Geniş partilere katılımın değerlendirilmesinde salt niceliksel bir ölçüm (“Marksistlerin bu deneyim sırasında üye sayısı arttı mı yoksa azaldı mı?” sorusu) yetersizdir. Üye sayımızın artması elbette çok önemli; kapitalizmi devirmek için kitlesel devrimci partiler gerekecek. Ancak bu yeterli değildir. Kitle siyasetiyle meşgul olan, nüfusun geniş katmanlarına hitap edebilen ve reformist fikirlere meydan okuma konusunda deneyimli üyeler, Marksist bir analizi sadece küçük odalarda değil, kitlesel toplantılarda, grevler ve protestolarda ortaya koyabilecek bir kadro oluşturmak için hayati öneme sahiptir.

Seçimler çok önemli bir arena

Sosyalist soldaki pek çok kişi için, seçimlere katılımın Marksist teorisi olmasa da pratiği, Lenin’in parlamenter faaliyeti “mücadelenin en düşük biçimi” olarak tanımlamasından öteye gitmez.5 Bu formülasyon, genel bir kılavuz olarak gayet iyidir; sosyalistlerin işçi sınıfının sendikalar, toplumsal hareketler veya toplumsal kampanyalar yoluyla öz-faaliyetlerine daha fazla vurgu yapması gerekir. Bu duygu, kötü bir seçim sonucunun ardından yaralarınızı sarmaya yardımcı olması açısından daha da iyidir. Ancak bunun ötesinde pek bir faydası yoktur.

Lenin’in görüşlerinin doğru özeti: ifadenin kendisi seçimlerin notunun düşürülmesi yönünde değil; seçimlere daha fazla odaklanılması yönünde argüman sunduğu bir makaleden geliyor.

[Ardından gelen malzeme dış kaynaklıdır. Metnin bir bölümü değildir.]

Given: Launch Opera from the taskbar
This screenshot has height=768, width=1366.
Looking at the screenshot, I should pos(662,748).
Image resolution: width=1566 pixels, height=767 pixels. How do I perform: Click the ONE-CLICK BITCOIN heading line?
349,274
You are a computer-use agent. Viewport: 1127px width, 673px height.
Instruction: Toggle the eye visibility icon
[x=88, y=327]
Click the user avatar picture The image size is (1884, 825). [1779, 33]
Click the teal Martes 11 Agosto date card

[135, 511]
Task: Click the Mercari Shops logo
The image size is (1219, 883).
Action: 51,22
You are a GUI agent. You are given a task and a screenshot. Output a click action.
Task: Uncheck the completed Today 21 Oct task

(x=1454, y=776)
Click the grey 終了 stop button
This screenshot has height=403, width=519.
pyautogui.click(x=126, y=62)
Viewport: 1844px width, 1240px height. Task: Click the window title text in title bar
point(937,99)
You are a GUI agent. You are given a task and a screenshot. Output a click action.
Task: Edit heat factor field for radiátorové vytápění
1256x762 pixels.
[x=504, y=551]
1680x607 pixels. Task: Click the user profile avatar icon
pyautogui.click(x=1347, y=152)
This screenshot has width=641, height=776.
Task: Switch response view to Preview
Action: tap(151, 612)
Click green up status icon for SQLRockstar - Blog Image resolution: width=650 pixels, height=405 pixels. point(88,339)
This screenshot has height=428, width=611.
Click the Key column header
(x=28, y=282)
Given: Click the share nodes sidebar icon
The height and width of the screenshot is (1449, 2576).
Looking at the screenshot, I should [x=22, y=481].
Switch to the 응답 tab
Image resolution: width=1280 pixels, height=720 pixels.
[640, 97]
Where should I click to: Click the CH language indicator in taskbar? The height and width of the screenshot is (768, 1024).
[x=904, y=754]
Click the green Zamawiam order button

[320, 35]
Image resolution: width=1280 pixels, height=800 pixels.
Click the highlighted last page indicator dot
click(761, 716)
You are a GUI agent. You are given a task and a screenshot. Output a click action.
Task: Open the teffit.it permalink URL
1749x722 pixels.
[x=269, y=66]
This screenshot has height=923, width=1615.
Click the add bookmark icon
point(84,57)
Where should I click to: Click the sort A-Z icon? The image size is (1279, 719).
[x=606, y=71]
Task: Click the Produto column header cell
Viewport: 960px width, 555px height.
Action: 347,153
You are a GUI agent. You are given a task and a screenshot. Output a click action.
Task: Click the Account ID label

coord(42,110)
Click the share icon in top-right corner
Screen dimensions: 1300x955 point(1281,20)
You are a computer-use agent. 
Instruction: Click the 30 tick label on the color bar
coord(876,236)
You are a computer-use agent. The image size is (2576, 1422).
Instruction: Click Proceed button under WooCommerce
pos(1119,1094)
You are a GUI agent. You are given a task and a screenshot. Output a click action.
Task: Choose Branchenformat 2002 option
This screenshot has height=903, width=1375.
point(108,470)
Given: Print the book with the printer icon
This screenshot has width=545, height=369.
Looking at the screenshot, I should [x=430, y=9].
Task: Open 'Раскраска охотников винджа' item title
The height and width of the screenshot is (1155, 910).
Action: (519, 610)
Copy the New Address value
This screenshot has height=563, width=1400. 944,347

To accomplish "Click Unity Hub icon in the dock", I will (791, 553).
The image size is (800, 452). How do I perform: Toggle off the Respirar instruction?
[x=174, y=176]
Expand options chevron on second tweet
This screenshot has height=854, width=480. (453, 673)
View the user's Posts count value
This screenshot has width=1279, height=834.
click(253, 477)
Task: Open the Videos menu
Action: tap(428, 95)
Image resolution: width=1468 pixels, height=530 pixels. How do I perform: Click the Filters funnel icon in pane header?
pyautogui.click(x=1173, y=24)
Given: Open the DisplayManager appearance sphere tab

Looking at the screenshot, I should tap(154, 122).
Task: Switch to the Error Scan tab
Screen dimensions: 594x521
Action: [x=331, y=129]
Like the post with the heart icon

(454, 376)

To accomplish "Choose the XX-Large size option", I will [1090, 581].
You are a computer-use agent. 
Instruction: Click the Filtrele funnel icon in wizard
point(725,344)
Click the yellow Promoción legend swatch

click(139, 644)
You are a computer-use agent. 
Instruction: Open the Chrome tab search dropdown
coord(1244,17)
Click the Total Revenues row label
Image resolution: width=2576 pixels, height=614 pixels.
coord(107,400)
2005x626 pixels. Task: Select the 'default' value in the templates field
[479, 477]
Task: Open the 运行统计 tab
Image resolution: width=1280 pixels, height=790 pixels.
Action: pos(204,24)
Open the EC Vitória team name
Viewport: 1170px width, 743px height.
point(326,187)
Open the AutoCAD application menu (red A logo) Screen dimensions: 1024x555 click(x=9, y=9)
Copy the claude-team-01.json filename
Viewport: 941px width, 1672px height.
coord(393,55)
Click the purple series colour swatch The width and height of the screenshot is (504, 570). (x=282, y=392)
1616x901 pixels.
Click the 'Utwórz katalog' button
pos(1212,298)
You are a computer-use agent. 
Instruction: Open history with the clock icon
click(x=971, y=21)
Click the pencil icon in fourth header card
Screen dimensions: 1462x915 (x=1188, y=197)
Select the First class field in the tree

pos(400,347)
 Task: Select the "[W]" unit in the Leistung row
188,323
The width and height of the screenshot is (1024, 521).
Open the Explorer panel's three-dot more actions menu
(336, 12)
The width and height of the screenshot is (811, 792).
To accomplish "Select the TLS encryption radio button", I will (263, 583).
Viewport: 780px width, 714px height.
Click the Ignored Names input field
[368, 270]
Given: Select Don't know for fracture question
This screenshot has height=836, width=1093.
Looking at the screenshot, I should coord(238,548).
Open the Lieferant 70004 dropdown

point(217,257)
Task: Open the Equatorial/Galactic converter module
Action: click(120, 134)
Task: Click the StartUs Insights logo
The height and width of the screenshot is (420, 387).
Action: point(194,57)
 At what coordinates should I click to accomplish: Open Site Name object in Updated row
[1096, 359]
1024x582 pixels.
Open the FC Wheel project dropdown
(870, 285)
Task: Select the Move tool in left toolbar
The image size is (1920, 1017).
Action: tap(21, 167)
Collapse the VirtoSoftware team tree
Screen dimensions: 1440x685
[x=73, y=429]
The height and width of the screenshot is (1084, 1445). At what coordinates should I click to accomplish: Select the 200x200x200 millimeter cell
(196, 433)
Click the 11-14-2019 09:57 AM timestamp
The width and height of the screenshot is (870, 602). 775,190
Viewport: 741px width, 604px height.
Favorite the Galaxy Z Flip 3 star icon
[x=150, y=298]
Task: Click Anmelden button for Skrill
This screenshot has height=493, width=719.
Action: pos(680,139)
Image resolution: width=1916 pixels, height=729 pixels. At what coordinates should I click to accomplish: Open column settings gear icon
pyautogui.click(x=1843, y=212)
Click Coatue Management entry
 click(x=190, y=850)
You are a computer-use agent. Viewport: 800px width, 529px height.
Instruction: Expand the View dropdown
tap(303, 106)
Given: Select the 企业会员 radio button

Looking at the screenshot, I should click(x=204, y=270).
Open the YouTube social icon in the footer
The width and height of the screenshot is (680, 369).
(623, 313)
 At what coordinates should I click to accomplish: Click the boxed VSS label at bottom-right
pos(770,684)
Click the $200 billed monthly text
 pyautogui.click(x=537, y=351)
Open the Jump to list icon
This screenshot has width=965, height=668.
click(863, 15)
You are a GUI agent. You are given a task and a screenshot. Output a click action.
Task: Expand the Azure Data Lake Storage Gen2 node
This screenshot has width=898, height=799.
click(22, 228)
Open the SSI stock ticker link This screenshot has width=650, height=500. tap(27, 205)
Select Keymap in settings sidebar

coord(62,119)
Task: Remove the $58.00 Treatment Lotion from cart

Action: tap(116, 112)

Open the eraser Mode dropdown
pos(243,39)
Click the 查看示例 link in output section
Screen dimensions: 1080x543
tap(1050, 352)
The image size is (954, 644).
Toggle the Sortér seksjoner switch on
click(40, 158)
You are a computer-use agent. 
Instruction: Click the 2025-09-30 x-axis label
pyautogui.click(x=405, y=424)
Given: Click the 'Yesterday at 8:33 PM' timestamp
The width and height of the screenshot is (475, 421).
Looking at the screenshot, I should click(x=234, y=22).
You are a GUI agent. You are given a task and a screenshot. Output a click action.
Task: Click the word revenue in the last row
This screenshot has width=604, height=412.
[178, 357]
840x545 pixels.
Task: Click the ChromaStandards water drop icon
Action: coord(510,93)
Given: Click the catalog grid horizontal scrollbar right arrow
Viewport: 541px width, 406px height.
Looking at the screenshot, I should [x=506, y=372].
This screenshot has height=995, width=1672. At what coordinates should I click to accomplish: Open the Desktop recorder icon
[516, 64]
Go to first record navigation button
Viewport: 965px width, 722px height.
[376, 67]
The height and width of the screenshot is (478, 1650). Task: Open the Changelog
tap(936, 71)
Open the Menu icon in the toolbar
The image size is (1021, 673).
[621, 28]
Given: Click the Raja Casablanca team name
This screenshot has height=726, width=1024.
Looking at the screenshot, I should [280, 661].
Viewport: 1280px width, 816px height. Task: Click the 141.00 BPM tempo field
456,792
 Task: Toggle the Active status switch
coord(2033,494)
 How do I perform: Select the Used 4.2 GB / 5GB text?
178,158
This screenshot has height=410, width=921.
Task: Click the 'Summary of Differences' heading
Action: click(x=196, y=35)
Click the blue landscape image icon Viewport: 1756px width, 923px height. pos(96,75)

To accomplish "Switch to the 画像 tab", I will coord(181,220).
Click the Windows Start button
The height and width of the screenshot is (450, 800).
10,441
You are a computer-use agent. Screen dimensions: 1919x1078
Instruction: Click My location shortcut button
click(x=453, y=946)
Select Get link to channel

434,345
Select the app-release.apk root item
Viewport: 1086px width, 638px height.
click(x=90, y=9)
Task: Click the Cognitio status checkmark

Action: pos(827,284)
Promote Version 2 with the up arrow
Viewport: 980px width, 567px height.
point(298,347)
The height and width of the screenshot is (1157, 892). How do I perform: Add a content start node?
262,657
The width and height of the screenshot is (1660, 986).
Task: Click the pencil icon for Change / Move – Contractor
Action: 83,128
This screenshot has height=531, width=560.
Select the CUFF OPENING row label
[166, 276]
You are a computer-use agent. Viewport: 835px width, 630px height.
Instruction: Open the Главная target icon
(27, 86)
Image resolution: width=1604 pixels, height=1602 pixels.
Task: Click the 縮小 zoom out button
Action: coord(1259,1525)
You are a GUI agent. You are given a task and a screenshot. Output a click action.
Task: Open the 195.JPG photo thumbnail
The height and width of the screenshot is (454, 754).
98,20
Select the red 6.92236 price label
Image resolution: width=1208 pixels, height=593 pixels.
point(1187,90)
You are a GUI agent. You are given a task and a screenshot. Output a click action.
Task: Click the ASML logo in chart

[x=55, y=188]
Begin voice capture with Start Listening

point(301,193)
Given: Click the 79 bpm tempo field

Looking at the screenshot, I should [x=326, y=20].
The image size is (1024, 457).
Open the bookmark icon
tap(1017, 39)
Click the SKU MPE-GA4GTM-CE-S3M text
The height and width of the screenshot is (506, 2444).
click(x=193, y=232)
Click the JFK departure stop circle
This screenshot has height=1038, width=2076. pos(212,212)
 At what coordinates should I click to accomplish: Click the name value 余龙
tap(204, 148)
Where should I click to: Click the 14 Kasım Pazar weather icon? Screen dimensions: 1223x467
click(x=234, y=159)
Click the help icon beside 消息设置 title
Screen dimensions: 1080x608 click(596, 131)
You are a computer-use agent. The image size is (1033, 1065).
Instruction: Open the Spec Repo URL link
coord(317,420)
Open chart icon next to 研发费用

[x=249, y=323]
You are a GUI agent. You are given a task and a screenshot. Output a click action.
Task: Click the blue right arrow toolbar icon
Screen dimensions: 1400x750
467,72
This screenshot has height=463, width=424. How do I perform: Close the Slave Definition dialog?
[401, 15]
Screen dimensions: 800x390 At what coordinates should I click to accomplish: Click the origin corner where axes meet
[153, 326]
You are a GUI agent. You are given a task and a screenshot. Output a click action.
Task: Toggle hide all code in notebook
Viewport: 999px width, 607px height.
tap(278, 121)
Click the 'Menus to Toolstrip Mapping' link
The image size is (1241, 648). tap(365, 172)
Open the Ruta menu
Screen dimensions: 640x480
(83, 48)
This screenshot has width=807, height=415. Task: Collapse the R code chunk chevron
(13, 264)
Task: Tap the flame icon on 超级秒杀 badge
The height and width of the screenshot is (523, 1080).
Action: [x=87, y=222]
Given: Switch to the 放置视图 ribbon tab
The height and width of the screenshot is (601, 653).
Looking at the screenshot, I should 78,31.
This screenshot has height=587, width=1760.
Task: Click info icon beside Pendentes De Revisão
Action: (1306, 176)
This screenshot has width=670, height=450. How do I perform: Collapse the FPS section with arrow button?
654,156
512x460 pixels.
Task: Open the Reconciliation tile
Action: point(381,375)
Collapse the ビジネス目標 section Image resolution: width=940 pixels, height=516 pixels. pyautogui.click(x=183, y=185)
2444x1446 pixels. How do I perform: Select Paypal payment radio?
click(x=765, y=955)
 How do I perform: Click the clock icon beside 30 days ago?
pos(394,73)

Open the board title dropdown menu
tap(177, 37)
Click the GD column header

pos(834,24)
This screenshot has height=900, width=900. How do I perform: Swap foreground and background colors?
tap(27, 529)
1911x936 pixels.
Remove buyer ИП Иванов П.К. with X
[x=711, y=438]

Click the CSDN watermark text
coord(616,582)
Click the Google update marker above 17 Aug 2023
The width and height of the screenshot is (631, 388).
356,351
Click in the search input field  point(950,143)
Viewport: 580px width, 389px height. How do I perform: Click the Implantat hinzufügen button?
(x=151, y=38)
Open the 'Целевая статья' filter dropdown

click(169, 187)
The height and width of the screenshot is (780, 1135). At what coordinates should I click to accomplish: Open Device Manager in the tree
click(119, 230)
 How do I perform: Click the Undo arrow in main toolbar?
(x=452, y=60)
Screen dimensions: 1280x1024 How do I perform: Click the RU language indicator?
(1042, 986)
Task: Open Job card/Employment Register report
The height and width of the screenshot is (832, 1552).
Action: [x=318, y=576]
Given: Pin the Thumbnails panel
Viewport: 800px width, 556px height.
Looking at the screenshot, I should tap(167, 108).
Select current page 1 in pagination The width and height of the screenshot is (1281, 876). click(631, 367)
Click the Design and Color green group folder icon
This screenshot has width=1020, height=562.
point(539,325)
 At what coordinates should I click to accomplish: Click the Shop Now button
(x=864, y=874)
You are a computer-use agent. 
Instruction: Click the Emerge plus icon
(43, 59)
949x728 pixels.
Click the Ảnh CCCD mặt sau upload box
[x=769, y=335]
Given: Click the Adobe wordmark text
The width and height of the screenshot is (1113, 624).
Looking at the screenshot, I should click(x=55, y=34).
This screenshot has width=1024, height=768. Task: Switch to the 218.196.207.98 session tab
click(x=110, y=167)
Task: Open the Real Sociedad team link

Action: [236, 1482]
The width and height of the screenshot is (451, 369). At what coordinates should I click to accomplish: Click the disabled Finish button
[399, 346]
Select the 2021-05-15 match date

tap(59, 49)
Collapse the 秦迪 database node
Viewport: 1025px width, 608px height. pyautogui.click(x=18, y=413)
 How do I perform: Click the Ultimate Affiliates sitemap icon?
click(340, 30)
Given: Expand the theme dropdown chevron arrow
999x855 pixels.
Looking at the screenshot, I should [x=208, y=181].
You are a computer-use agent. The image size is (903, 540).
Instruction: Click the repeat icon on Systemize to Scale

Yakın zamanda Amerika Birleşik Devletleri’nde Marksist bir siyaset bilimci olan August Nimtz tarafından, Lenin’in seçimlerle ilgili yazılarının geniş kapsamını ortaya çıkarmak için önemli bir çalışma yapıldı.6 Sean Mitchell’in Lenin, Seçimler ve Sosyalist Hegemonya adlı eseri bu çalışmanın hem popülerleştirilmesi hem de geliştirilmesidir. Mitchell, devrimci sosyalistlerin sosyalist fikirleri yaymak için bir “platform” olarak seçimler ve parlamento koltukları üzerindeki geleneksel vurgunun ötesine geçerek, seçimlerin “genel iradenin şekillendirilmesi için, bağımsız bir sınıf siyaseti ve uzlaşmaz bir devrimci sosyalist karşı-hegemonyanın inşası için hayati bir alan” olduğu anlayışını ortaya koyuyor.”.7

Seçimler önemlidir, çünkü parlamento seçimleri sosyalizmin nasıl kazanılacağından ziyade çalışan insanların çoğunun şu anda değişimin nasıl gerçekleşebileceğini düşünmesinin merkezinde yer alıyorlar. Keşke durum böyle olmasaydı; işçi iktidarının parlamento ve seçimler dışında köklü değişimi güvence altına alabileceğinin açıkça görülebileceği bir kitle mücadelesi ve genel grev durumu olmasını tercih ederdik. Ancak şu anda genel olarak düşük bir bilinç ve mücadele seviyesi var. Bu koşullar altında seçimlerin işçi sınıfının çoğunluğu tarafından siyasetin algılanışının merkezinde yer aldığı açıktır.

Ancak ben daha da ileri gidiyorum. Yerleşik parlamenter geleneklere sahip ülkelerde, mücadele ve bilinçteki önemli yükselişe rağmen seçimlerin büyük olasılıkla çok önemli olmaya devam edeceğini düşünüyorum. 2010 ile 2015 yılları arasında 33 genel greve tanık olan Yunanistan örneğini ele alalım. Ulaşım ücretlerine karşı kampanyalardan meydan hareketlerine kadar çok çeşitli konular etrafında kitlesel toplumsal hareketler ortaya çıktı. Bütün bunlara rağmen seçimler, insanların radikal değişimin nasıl gerçekleşebileceğini anlamaları açısından hâlâ çok önemliydi.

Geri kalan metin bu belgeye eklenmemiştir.